Harris was also recognized for its invention “Combining Adjacent TV Channels for Transmission by a Common Antenna,” which is a method of “space combining” analog and DTV signals on adjacent frequencies within a single antenna. The ability to transmit multiple analog and DTV channels from a single antenna with nearly identical radiation patterns reduces costs for the broadcaster by eliminating the need for separate, expensive antennas for analog and DTV channels. The invention also simplifies engineering complexity by consuming less tower space and maintaining signal isolation between the analog and DTV transmitters. The technology was invented by the late Emmy® award-winning inventor Robert J. Plonka of Harris Broadcast Communications.

“Many DTV broadcasters using this technology today would have otherwise been forced to replace their antennas and towers prior to supporting DTV services,” said Thorsteinson. “The ability to use a common antenna to simultaneously transmit analog and DTV signals has allowed many broadcasters to add adjacent DTV channels to existing transmission lines and antenna systems. This presents a far more cost- and time-efficient solution for local broadcasters while maintaining the integrity and quality of their broadcasts.”

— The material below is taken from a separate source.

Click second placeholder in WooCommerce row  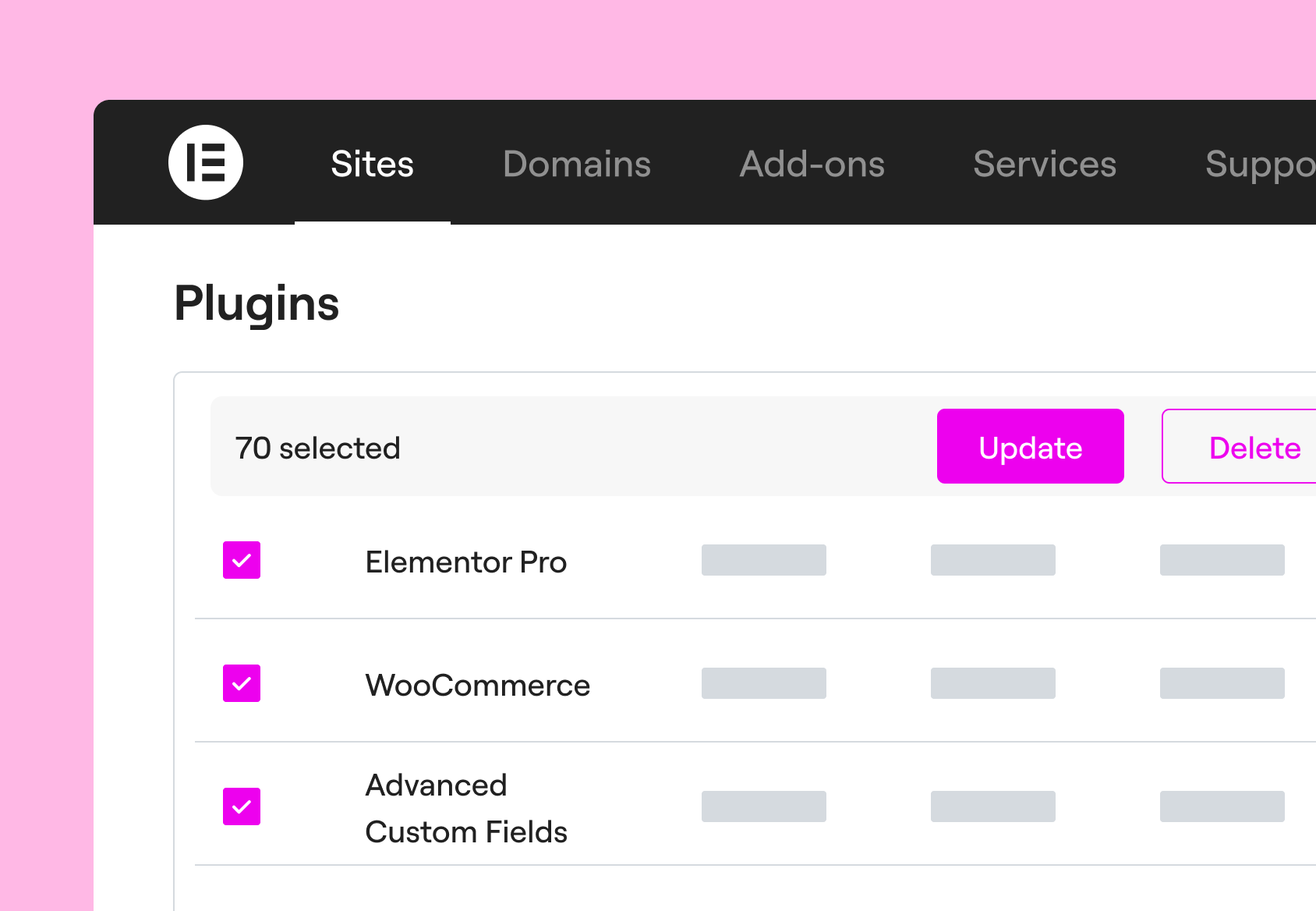993,683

Launched in 1948, Technology and Engineering Awards honor development and innovation in broadcast technology and recognize companies, organizations and individuals for breakthroughs in technology that have a significant effect on television engineering.

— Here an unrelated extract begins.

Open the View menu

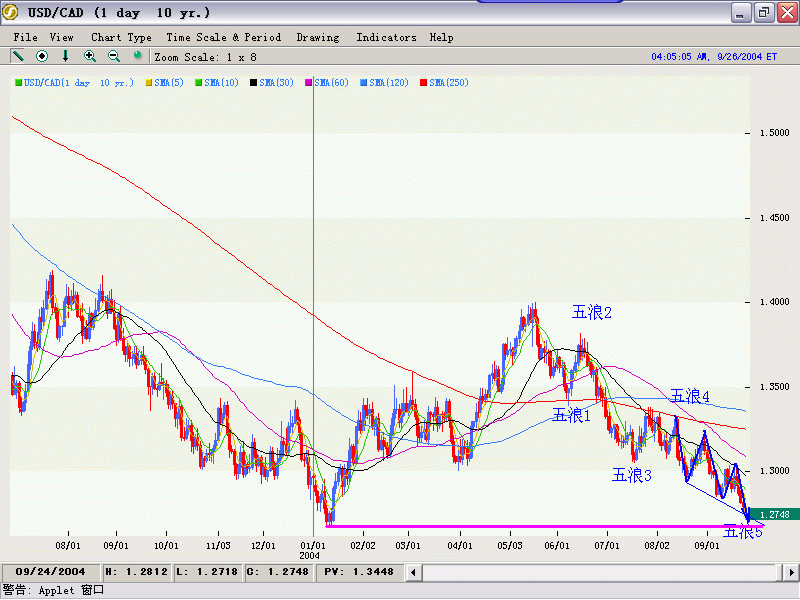(x=62, y=37)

Harris Broadcast Communications offers products, systems and services that provide interoperable workflow solutions that span the entire media delivery chain. The Harris ONE™ solution brings together highly integrated and cost-effective products that are ideal for emerging media business models and for customers upgrading media operations to digital and high-definition services.

About The National Academy of Television Arts & Sciences
The National Academy of Television Arts & Sciences (NATAS) is a professional service organization dedicated to the advancement of the arts and sciences of television and the promotion of creative leadership for artistic, educational and technical achievements within the television industry. It recognizes excellence in television with the coveted Emmy Award for News & Documentary, Sports, Daytime Entertainment, Daytime Creative Arts & Entertainment, Public & Community Service, Technology & Engineering, and Business & Financial Reporting. Regional Emmys are given in 19 regions across the United States. Beyond awards, NATAS has extensive educational programs including National Student Television and its Student Award for Excellence for outstanding journalistic work by high school students, as well as scholarships, publications, and major activities for both industry professionals and the viewing public. For more information, please visit the website at www.emmyonline.tv.

About Harris Corporation
Harris is an international communications and information technology company serving government and commercial markets in more than 150 countries. Headquartered in Melbourne, Florida, the company has annual revenue of $5.4 billion and 16,000 employees — including nearly 7,000 engineers and scientists. Harris is dedicated to developing best-in-class assured communications® products, systems, and services. Additional information about Harris Corporation is available at www.harris.com.